Each time the menu appears, the screen is cleared and you see:

  1. SSH Host Inventory (Sorted by IP address.) — the table of hosts (or an empty table with a warning if none are configured).
  2. A blank line, then SSH Config Manager Menu (the title includes the app version from Cargo.toml, e.g. v0.1.15) — an interactive list (on a normal terminal: ↑/↓ or j/k to move, Enter to choose, number keys 1N to jump to an item, q quits to the last item). N is the number of menu entries (see MENU_OPTIONS and MENU_TITLE in the source). With 10 or more entries, type the multi-digit index (digits within about 400ms of each other); a short pause finalizes a single-digit jump.
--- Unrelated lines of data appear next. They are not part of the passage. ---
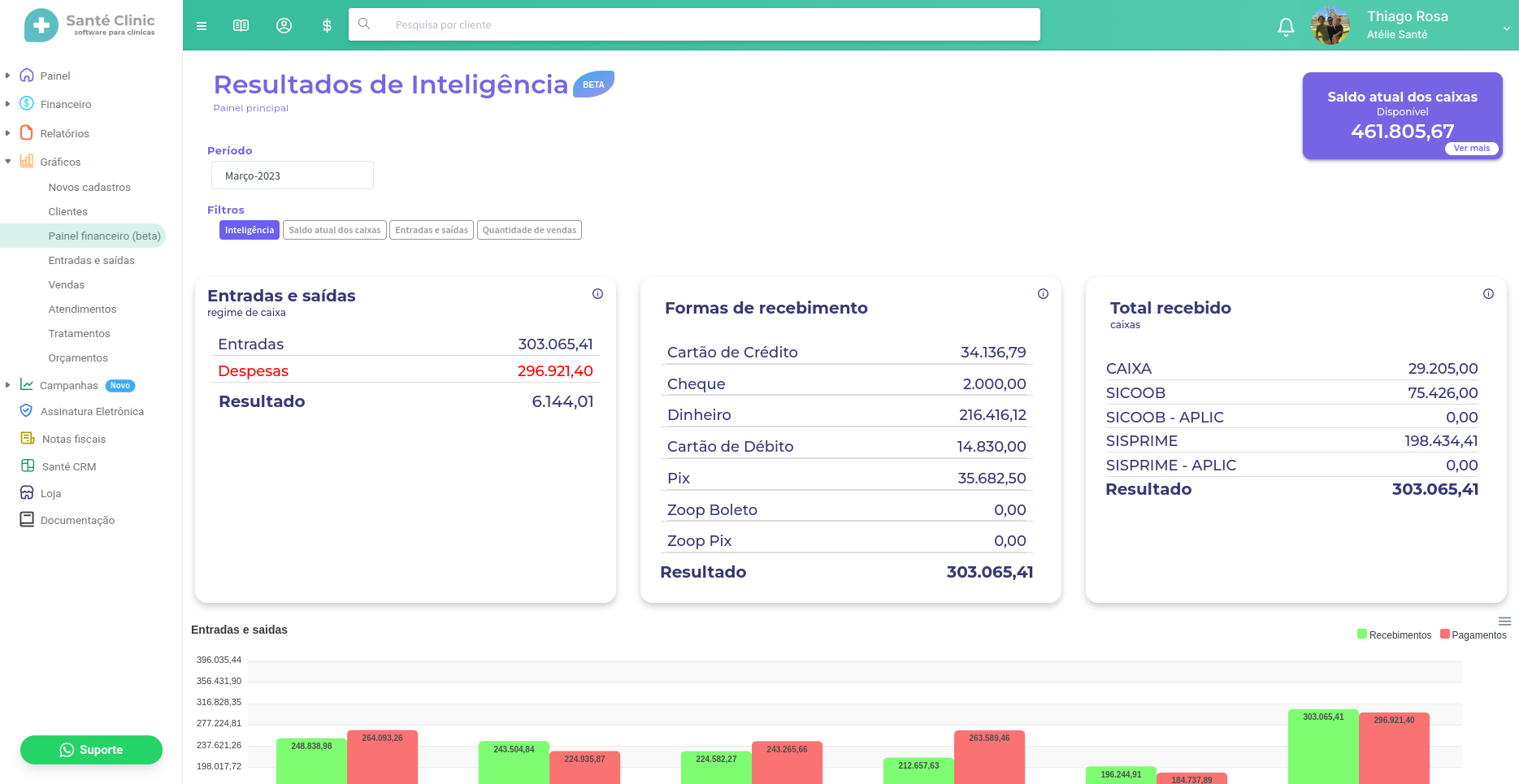Click info icon on Entradas e saídas card
Viewport: 1519px width, 784px height.
click(x=597, y=294)
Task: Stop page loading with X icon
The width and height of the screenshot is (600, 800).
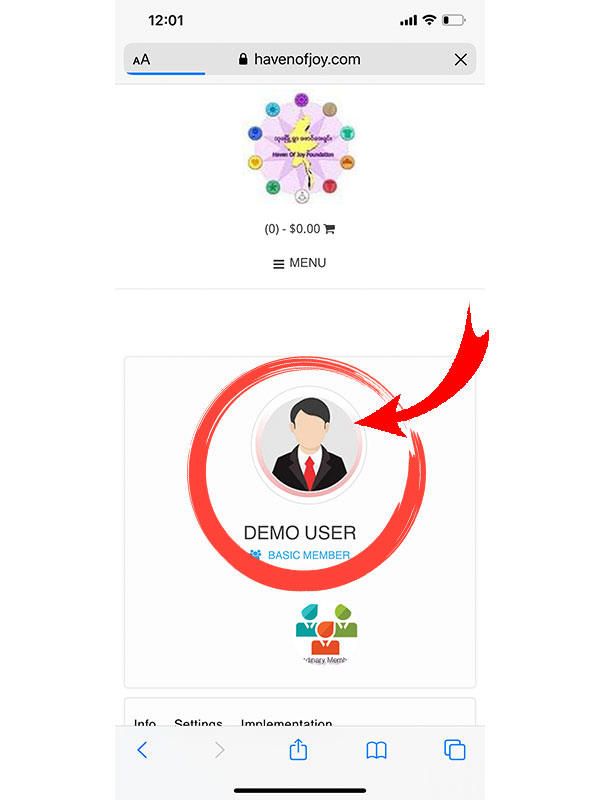Action: [461, 60]
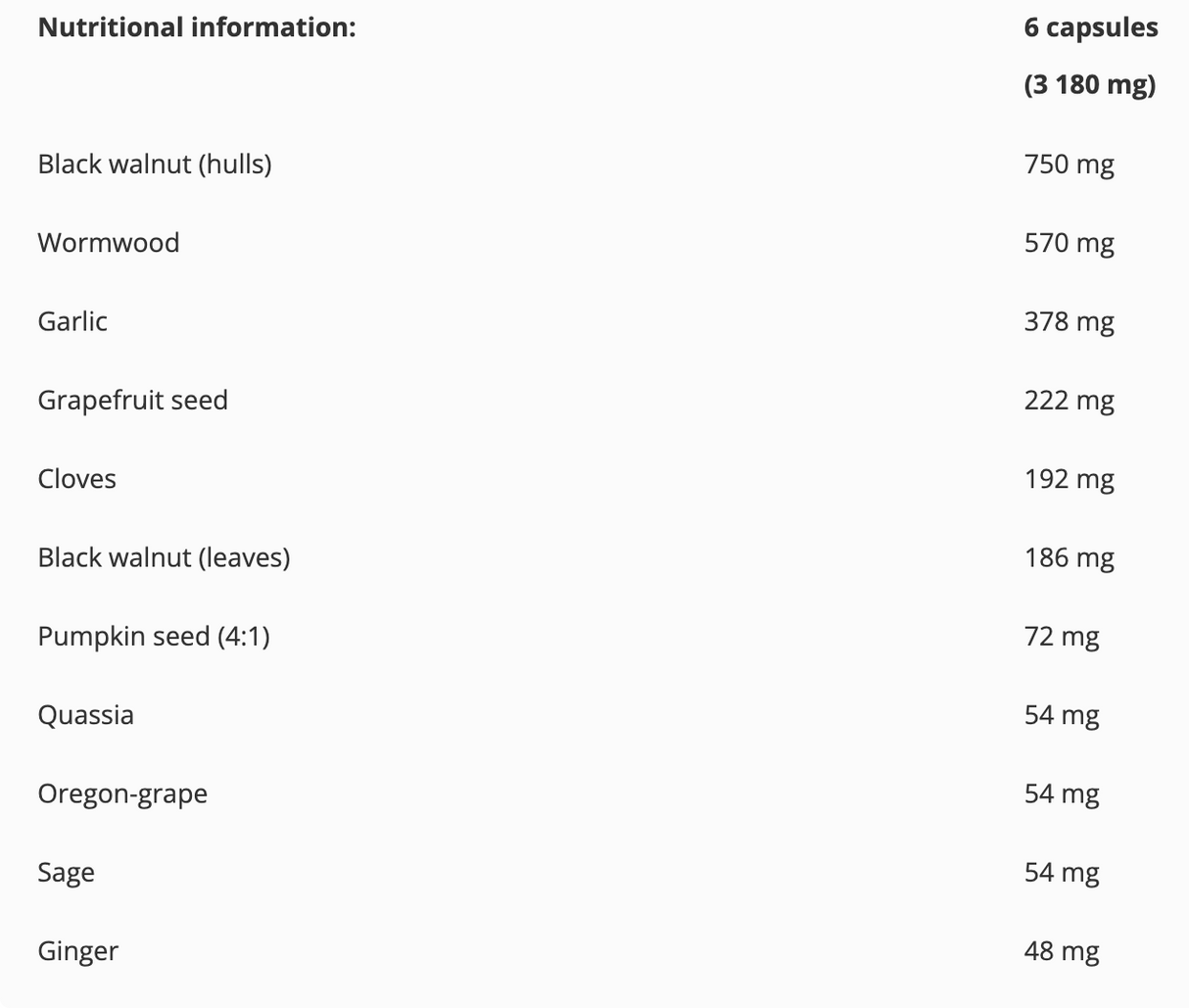The height and width of the screenshot is (1008, 1189).
Task: Click the Nutritional information heading
Action: [197, 27]
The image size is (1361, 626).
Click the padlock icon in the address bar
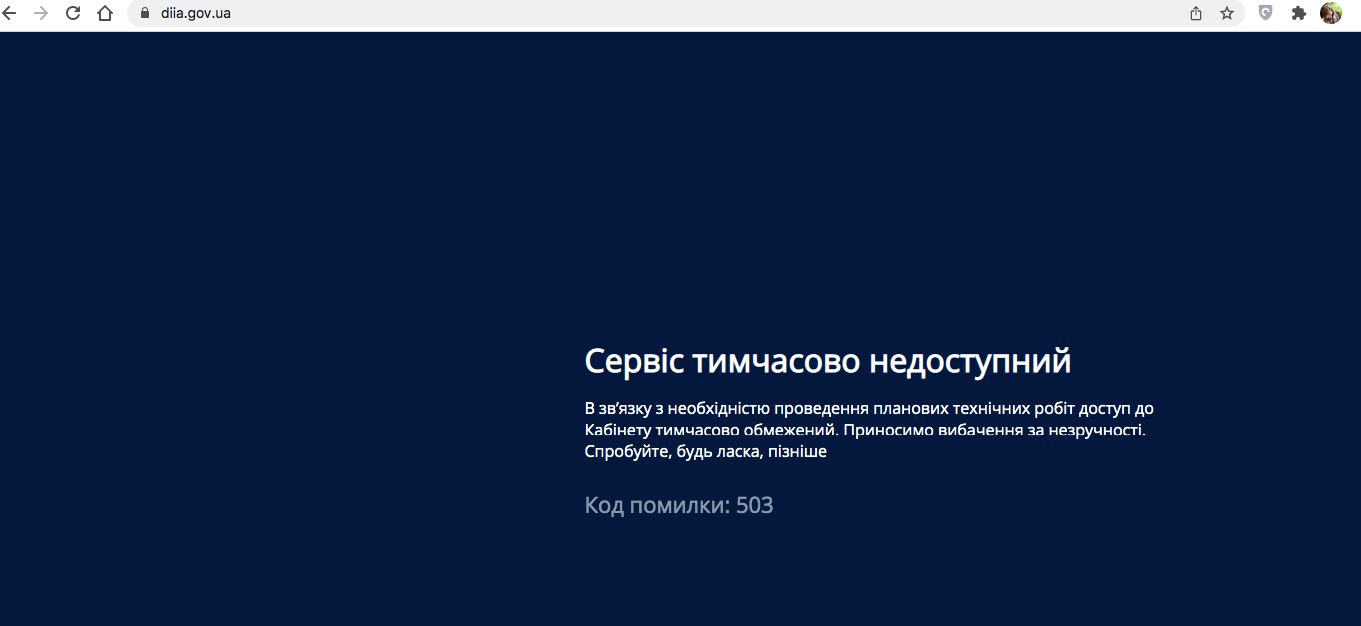click(144, 14)
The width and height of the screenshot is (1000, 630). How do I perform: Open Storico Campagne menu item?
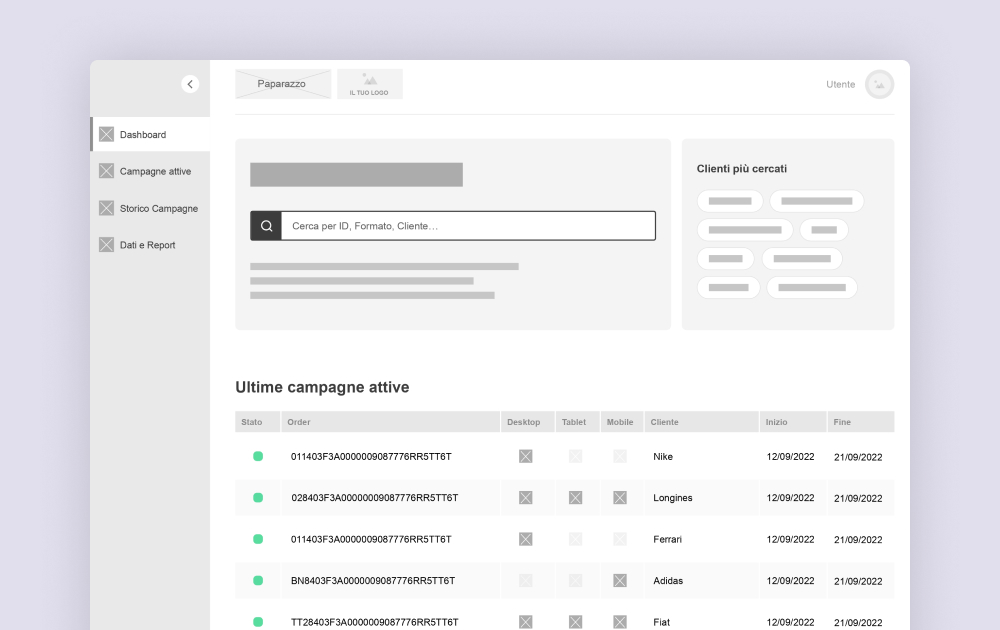tap(158, 208)
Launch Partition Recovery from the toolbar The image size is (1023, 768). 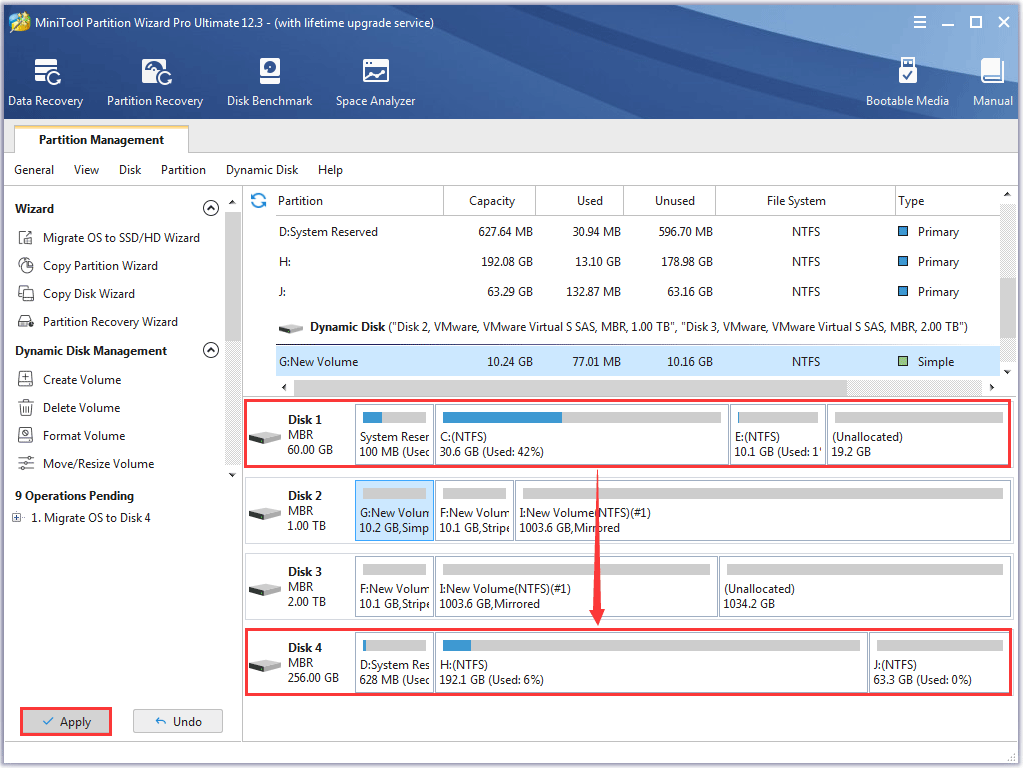155,82
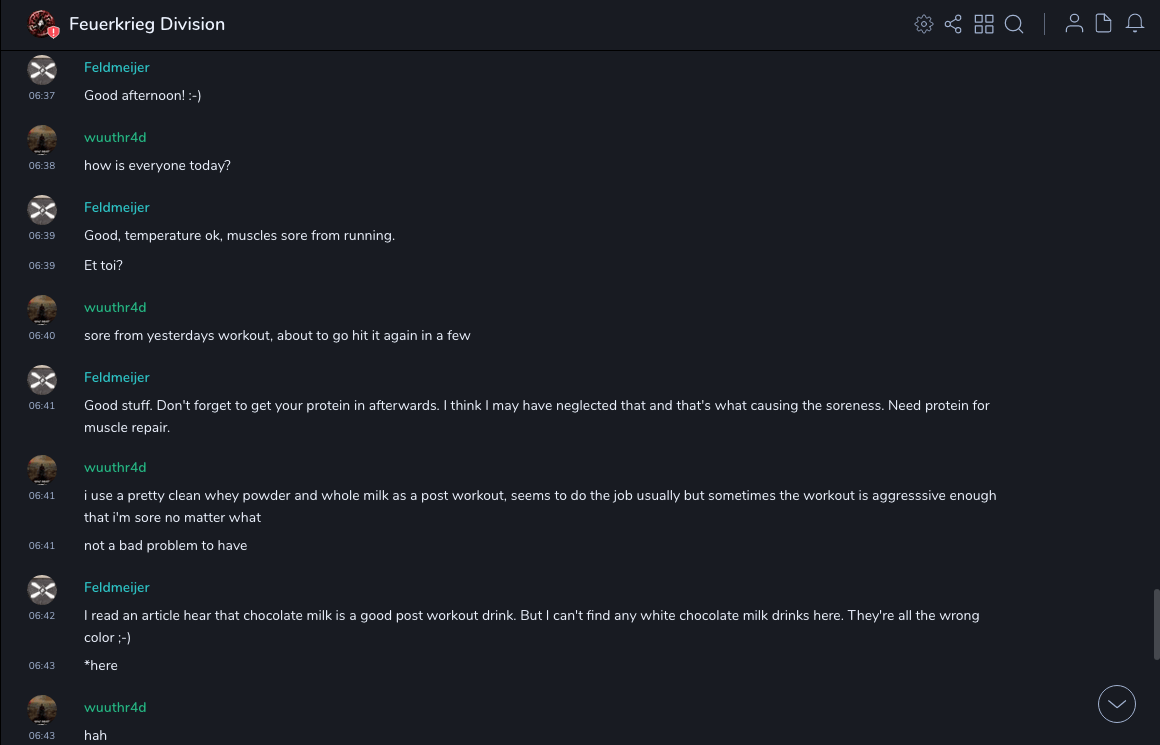This screenshot has width=1160, height=745.
Task: Click wuuthr4d username above "how is everyone today?"
Action: (x=115, y=137)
Menu options (current order):

  1. Connect to Host
  2. Add a Host
  3. Edit a Host
  4. Regenerate Key
  5. Remove Host
  6. Test configurations
  7. Exit

The selected line is marked with **** at the left.

Example: host list

What the inventory table looks like when hosts exist (same column headers as HEADERS in the source):

SSH Host Inventory (Sorted by IP address.)
+-------------+--------+------+----------------+------------------+----------------+
| Host        | User   | Port | Via (Proxy)    | HostName         | IP Address     |
+-------------+--------+------+----------------+------------------+----------------+
| prod-web-01 | deploy | 22   | -              | 10.0.0.15        | 10.0.0.15      |
| db-primary  | root   | 2222 | bastion        | db.internal      | 10.0.0.21      |
+-------------+--------+------+----------------+------------------+----------------+
| edge-box    | admin  | 22   | -              | edge.example.com | 203.0.113.8    |
+-------------+--------+------+----------------+------------------+----------------+

If both private/local and public hosts exist, a separator row (like the line between db-primary and edge-box above) appears between the groups. Use --no-divider to print a single block without those lines.

Typical Flow

  1. Run cargo run
  2. Choose Add a Host
  3. Enter the host label, hostname, user, and port
  4. Choose whether to generate a new key
  5. Optionally copy the public key to the remote server
  6. Connect later with normal SSH, for example ssh prod-web-01

Tests

cargo test --offline

Build

cargo build --release --offline

The release binary is target/release/ssh-manager.